◆ **Work instructions**:
(1) Which ship classes does the ship design text name, and what size goes with each?
(2) Continue the ship design text from the point where it stops.

** Selected text follows **

Ships will be built to classes. A class is the size of the frontal square cross section. From a small 5m shuttle class, a little 20m Transport class, 100m hauler class, and the 200m Freighter class. Anything above that is considered a Super Class, and can not dock at a standard dock class. The length of a ship won't matter too much.
Other aspects binding ship design are, the size of their reactor and the Transit Field they can generate. The larger the field, the more energy it takes, the more energy you are using, the brighter the light you are on sensors. And thus an easier target should the shooting start. Fields will generate a 'blue', a 'green', a 'yellow' and a 'red' line around the ship. Passengers that you would care about must travel in the green zone (blue zone lacking things such as proper artificial gravity, and yellow zone having a higher risk of damage while transiting. Anything that is in the Red Zone will likely be sheared off when you try to transit. These zones may also play a part in things like sensor accuracy, forcing players to retract/extend senors) Good warships will be very hard to design.

Travel will be as I said, one of 3 ways between stars.

** End of Selected text **
** Collected material follows **

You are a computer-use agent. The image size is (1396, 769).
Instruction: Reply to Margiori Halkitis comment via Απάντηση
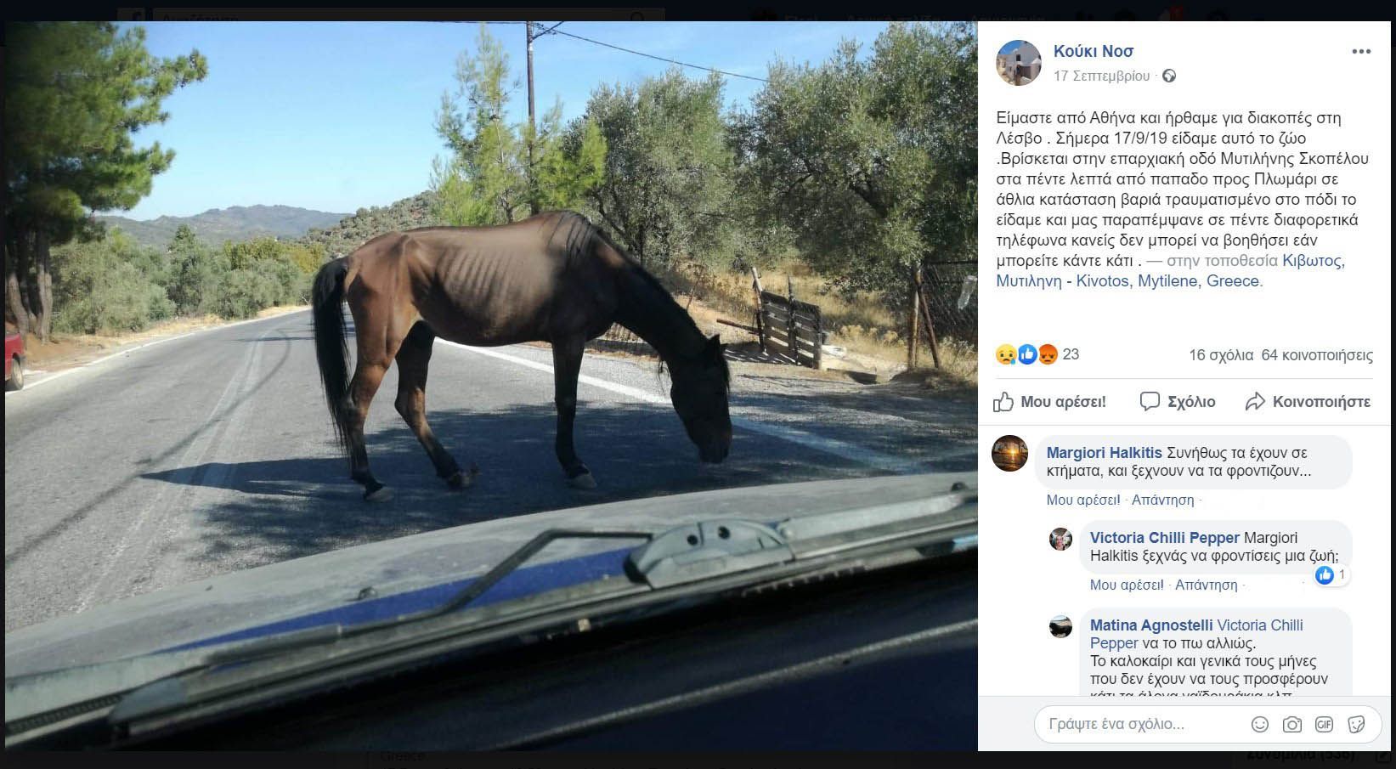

** End of Collected material **

◆ **Written answers**:
(1)
- Shuttle class: 5m
- Transport class: 20m
- Hauler class: 100m
- Freighter class: 200m
- Super Class: anything above 200m

(2)
A 'FTL Stream Drive' style, worm holes that lets you go nearby stars, get close to the edge of a system and open the portal and travel to a star nearby. Want to go far with this? You'll have to jump between multiple stars. Cheap and effective.
A 'FTL Fold Drive' style. Charge the drive, and pop, you are in another star. Draw backs are far more expensive than slip stream, and higher chance of getting 'lost' the closer you are try to jump to the max range of your drive.

There are no 'gates' and no gate camping as you'll find in other games with these two styles.

A 'FTL Gate System'. Gates of different sizes, from small things a human can push a cart through, to a kilometres wide for space ships. Two way portal. Expensive to setup, expensive to run, but rarely fails, and has no real limit to how far they can go. The farther you set gates apart, the more power it takes. Prime targets in war.

Inside star systems you have your FTL Pulse Drive, and short range gates.

Pulse Drive works like warp drives, your ship points at where you want to go, and you travel faster than light toward it. Still takes a minute to cross a whole star system however.



And back to the Law System.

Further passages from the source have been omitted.